Langue de procédure: le hongrois

Juridiction de renvoi

Kúria

Parties dans la procédure au principal

Parties requérantes: Árpád Kásler, Hajnalka Káslerné Rábai

Partie défenderesse: OTP Jelzálogbank Zrt

Objet

Demande de décision préjudicielle - Kúria - Interprétation de l'art. 4, par. 2, de la directive 93/13/CEE du Conseil, du 5 avril 1993, concernant les clauses abusives dans les contrats conclus avec les consommateurs (JO L 95, p. 29) - Appréciation du caractère abusif des clauses contractuelles - Contrat de crédit, libellé en devise étrangère, assorti de garanties hypothécaires, conclu entre un particulier et une banque, aux termes duquel le versement et le remboursement du prêt sont à effectuer dans la devise domestique - Dette calculée, lors de la conclusion du contrat, sur la base du prix de vente de la devise étrangère - Clause prévoyant que les mensualités à rembourser soient déterminées en utilisant le prix d'achat actuel de la devise et non le prix de vente

Dispositif

L’article 4, paragraphe 2, de la directive 93/13/CEE du Conseil, du 5 avril 1993, concernant les clauses abusives dans les contrats conclus avec les consommateurs, doit être interprété en ce sens que:

– les termes «objet principal du contrat» ne recouvrent une clause, intégrée dans un contrat de prêt libellé dans une devise étrangère conclu entre un professionnel et un consommateur et qui n’a pas fait l’objet d’une négociation individuelle, telle que celle en cause au principal, en vertu de laquelle le cours de vente de cette devise s’applique aux fins du calcul des remboursements du prêt, que pour autant qu’il est constaté, ce qu’il incombe à la juridiction de renvoi de vérifier eu égard à la nature, à l’économie générale et aux stipulations du contrat ainsi qu’à son contexte juridique et factuel, que ladite clause fixe une prestation essentielle de ce contrat qui, comme telle, caractérise celui-ci;

– une telle clause, en ce qu’elle comporte une obligation pécuniaire pour le consommateur de payer, dans le cadre des remboursements du prêt, des montants découlant de l’écart entre le cours de vente et le cours d’achat de la devise étrangère, ne saurait être considérée comme comportant une «rémunération» dont l’adéquation en tant que contrepartie d’une prestation effectuée par le prêteur ne saurait faire l’objet d’une appréciation de son caractère abusif en vertu de l’article 4, paragraphe 2, de la directive 93/13.

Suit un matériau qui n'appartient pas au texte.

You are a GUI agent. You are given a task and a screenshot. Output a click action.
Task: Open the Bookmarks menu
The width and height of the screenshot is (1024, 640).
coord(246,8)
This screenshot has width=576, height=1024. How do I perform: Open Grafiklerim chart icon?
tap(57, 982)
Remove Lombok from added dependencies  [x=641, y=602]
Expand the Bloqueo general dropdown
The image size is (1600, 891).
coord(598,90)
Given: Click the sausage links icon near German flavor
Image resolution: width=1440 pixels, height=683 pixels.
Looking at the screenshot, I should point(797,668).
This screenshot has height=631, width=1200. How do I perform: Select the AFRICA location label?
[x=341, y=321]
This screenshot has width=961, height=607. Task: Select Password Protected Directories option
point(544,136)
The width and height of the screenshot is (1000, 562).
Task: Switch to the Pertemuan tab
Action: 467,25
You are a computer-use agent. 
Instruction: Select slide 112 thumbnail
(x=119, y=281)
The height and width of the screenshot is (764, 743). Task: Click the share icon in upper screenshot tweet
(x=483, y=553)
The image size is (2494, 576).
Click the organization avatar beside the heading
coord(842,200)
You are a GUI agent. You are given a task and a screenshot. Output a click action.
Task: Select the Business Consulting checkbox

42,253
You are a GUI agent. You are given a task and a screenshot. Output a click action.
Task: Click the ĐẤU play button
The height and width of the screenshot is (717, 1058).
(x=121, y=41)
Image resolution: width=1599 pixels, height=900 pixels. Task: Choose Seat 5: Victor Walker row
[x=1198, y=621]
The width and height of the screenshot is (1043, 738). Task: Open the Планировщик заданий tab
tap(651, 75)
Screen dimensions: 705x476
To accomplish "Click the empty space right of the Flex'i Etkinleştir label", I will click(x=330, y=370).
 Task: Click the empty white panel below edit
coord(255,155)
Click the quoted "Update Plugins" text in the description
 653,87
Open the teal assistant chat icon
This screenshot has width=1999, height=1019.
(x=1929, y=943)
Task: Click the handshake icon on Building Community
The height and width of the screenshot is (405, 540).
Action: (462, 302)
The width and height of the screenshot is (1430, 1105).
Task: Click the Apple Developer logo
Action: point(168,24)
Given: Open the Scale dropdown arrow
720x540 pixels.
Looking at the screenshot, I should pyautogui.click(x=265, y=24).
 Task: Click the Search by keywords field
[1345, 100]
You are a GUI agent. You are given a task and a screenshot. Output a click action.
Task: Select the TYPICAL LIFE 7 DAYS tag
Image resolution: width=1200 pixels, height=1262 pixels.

L’article 4, paragraphe 2, de la directive 93/13 doit être interprété en ce sens que, s’agissant d’une clause contractuelle telle que celle en cause au principal, l’exigence selon laquelle une clause contractuelle doit être rédigée de manière claire et compréhensible doit s’entendre comme imposant non seulement que la clause concernée soit intelligible pour le consommateur sur un plan grammatical, mais également que le contrat expose de manière transparente le fonctionnement concret du mécanisme de conversion de la devise étrangère auquel se réfère la clause concernée ainsi que la relation entre ce mécanisme et celui prescrit par d’autres clauses relatives au déblocage du prêt, de sorte que ce consommateur soit mis en mesure d’évaluer, sur le fondement de critères précis et intelligibles, les conséquences économiques qui en découlent pour lui.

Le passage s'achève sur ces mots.